This is about context in Perl. It is a crucial aspect of the language.

An expression like

my $var = @ary;

attempts to assign an array to a scalar.

That doesn't make sense as it stands and what happens is that the right-hand side is evaluated to the number of elements of the array and that is assigned to $var.

In order to change that behavior you need to provide the "list context" to the assignment operator. In this case you'd do

my ($var) = @ary;

and now we have an assignment of a list (of array elements) to a list (of variables, here only $var), where they are assigned one for one. So here the first element of @ary is assigned to $var. Please note that this statement plays loose with the elusive notion of the "list."

So in your case you want

my ($ref) = @_;

and the first element from @_ is assigned to $ref, as needed.
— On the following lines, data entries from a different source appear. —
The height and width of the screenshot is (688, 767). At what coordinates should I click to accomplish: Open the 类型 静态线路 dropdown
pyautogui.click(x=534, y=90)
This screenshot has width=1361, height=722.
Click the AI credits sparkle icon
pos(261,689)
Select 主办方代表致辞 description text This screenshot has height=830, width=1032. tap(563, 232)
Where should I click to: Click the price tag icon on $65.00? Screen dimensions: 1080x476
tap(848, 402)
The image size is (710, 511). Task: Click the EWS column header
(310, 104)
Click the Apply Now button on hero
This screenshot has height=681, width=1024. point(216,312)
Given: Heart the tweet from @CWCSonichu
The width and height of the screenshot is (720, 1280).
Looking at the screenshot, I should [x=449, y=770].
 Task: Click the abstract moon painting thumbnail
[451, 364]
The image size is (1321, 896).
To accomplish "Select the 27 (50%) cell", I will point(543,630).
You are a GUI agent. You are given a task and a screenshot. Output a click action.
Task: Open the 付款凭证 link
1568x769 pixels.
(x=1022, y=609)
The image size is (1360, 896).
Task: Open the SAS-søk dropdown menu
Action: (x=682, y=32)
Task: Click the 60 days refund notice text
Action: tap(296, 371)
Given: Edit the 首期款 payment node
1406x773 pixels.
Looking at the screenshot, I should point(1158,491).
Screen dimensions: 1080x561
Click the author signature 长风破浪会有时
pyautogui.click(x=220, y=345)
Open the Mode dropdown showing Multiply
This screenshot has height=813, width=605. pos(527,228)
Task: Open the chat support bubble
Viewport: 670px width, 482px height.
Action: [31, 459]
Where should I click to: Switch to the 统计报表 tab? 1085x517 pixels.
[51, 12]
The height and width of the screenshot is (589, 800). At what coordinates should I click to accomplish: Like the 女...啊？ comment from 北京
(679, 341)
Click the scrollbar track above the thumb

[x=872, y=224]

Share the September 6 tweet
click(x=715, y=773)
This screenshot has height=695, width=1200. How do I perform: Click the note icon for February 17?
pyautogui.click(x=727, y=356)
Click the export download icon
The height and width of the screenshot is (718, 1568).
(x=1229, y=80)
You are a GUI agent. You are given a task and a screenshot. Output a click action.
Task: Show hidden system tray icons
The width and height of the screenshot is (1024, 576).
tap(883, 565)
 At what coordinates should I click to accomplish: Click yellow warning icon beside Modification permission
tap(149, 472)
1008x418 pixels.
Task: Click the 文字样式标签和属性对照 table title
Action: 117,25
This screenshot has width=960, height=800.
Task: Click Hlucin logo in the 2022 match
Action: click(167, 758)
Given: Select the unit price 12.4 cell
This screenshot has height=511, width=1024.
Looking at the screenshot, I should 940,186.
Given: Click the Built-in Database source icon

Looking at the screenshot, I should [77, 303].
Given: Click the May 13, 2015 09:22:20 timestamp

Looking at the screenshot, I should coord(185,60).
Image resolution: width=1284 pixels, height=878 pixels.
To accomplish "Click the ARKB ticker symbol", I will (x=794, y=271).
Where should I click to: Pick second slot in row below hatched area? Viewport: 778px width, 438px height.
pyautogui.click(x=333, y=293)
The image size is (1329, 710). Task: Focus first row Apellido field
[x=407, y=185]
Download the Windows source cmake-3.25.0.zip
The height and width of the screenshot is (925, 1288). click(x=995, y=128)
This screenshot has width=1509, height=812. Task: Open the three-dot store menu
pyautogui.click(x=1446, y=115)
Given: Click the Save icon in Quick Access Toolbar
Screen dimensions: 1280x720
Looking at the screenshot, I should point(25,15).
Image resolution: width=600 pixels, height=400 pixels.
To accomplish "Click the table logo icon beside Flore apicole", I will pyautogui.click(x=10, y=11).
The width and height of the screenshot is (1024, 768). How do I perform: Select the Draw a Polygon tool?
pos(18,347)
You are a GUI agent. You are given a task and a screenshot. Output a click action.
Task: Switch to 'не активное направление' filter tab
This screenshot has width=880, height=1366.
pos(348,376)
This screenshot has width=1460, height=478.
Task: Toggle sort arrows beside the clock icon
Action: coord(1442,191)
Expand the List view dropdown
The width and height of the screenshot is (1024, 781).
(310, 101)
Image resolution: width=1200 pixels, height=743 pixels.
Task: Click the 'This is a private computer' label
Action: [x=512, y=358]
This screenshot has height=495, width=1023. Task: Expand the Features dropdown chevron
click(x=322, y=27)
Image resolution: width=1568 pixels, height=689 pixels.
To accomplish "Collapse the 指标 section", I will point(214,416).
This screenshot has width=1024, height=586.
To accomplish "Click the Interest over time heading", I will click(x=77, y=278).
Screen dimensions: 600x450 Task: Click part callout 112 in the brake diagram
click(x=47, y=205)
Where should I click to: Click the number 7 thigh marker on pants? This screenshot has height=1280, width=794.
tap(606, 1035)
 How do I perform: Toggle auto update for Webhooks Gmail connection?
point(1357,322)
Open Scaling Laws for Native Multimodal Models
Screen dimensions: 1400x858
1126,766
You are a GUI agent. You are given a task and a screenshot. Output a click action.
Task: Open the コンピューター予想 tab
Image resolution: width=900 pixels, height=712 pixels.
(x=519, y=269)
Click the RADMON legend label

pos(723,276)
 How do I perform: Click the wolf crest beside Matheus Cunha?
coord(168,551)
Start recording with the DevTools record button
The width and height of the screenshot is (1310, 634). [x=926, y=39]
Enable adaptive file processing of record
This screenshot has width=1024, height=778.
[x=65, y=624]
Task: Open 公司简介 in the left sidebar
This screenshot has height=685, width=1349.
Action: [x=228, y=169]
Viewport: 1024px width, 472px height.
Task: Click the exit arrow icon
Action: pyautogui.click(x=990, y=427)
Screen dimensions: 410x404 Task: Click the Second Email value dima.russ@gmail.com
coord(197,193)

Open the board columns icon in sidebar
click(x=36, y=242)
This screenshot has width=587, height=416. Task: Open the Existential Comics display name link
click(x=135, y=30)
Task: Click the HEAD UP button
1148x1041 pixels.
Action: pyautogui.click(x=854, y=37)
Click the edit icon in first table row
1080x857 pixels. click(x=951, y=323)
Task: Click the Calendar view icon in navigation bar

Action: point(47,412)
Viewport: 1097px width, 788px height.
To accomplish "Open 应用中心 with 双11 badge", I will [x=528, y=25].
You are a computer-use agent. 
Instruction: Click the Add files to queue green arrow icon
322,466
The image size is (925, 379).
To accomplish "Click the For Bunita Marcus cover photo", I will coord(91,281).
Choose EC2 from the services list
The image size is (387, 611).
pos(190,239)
Alternatively, you can remove and return the first element of @_ using shift, in which case the scalar-context assignment is fine

my $ref = shift @_;

In this case you can also do

my $ref = shift;

since shift by default works on @_.

This is useful when you want to remove the first element of input as it's being assigned so that the remaining @_ is well suited for further processing. It is often done in object-oriented code.


It is well worth pointing out that many operators and builtin facilities in Perl act differently depending on what context they are invoked in.

For some specifics, just a few examples: the regex match operator returns true/false (1/empty string) in scalar context but the actual matches in list context, readdir returns a single entry in scalar context but all of them in list context, while localtime shows a bit more distinct difference. This context-sensitive behavior is in every corner of Perl.

User level subroutines can be made to behave that way via wantarray.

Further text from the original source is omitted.